Thriving Babies Confident Parents

Thriving Babies Confident Parents


This report presents findings from a pilot evaluation, conducted by the Institute of Public Care at Oxford Brookes University, of the Thriving Babies: Confident Parents (TBCP) programme.

It is important to note that the pilot took place during the COVID-19 pandemic, which had a significant impact on delivery and evaluation.

Overall the findings from this study are positive, showing that a programme of this nature can be swiftly implemented and have a high level of impact.



Evaluation Protocol



TBCP is an initiative designed and delivered by Manchester City Council, involving a multi-agency partnership of local authority children’s services and two voluntary sector providers aims to intervene early and support parents of babies and infants, both pre- and post-birth, where parents are recognised as having specific vulnerabilities.

These vulnerabilities include learning difficulties, mental ill-health, domestic abuse, substance misuse, social isolation, being in care or a care leaver, or having had a child previously removed from their care. Practitioners work proactively with parents to build upon their strengths, develop their parenting skills, reduce risk and promote family resilience and parent wellbeing.



The aim of the evaluation was to explore the key elements of TBCP, the programme’s feasibility, and its evidence of promise with reference to the key aims of the project. The evaluators sought to explore not only whether the model seemed to work, but also in what circumstances, for whom, why, and to what extent. The evaluation was implemented in a collaborative manner, working with TBCP partners to generate the best learning about what works.


The pilot evaluation was undertaken from May 2021 to August 2022. The evaluators adopted a mixed methods approach, drawing upon quantitative as well as qualitative data. The evaluation used a range of methods, including:

  • Secondary analysis of whole cohort and administrative data
  • Collection and analysis of outcome measures on parent–infant attachment and parenting confidence
  • Child and family case file sampling
  • Semi-structured interviews with programme participants and stakeholders.


Key Findings

The evaluation of this multidisciplinary, intensive and perinatal support for parents with high-level vulnerabilities has demonstrated that:

  • A programme of this nature is feasible in terms of its swift and successful implementation within a local authority area
  • The Thriving Babies: Confident Parents model has provided effective multidisciplinary and culturally attuned support for parents and families presenting with high risks and relatively complex needs
  • The Thriving Babies: Confident Parents model demonstrates strong, triangulated evidence of promise in terms of its potential for positive impact on children and families. This has been demonstrated by an increase in positive parenting practices, improved parental understanding of their infant’s needs, more secure child-parent attachments, and a reduction in parent risk factors
  • The programme has highlighted some of the benefits of starting work with vulnerable parents early within their pregnancy, enabling practitioners to encourage parental attunement to their infant, reduce risks, and promote positive future planning
  • The programme appeared to offer effective support and the promise of positive outcomes for a varied group of parents in terms of both level of need and previous experience, and in different circumstances.
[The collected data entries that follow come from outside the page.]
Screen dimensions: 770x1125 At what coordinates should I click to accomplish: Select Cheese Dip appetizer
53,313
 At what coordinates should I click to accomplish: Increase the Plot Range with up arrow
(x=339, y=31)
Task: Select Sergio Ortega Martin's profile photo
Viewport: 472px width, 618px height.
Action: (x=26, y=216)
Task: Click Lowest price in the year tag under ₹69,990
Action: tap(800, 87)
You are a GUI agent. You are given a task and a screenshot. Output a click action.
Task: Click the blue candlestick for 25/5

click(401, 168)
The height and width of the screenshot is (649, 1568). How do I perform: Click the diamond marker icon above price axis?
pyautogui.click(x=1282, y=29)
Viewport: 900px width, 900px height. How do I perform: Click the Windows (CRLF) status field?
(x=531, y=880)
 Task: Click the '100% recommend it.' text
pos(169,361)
The evaluation suggests that this pilot programme has been well implemented and has started to become consolidated in Manchester. The programme has demonstrated strong evidence of promise in terms of its impact. With regard to the implementation of a model of this kind, the pilot study highlighted the importance of:

  • Having a clear model with defined aims and desired outcomes
  • Early and sustained messaging and “publicity” about the model across all statutory and partner services. It is important that this does not only take place at the beginning of the programme
  • Sustained leadership support for implementation, beyond a short pilot phase and into “mainstreaming”
  • Having a multidisciplinary panel as a platform to “receive” referrals, hold multidisciplinary discussions about, and undertake detailed planning in relation to, individual families
  • Highly committed staff who have the capacity to engage effectively with parents in the cohort, to work effectively with children’s social care services (as well as a range of partner organisations), and to learn new skills
  • Regular, high-quality supervision for operational staff
  • Regular review and monitoring of outcomes for children and families.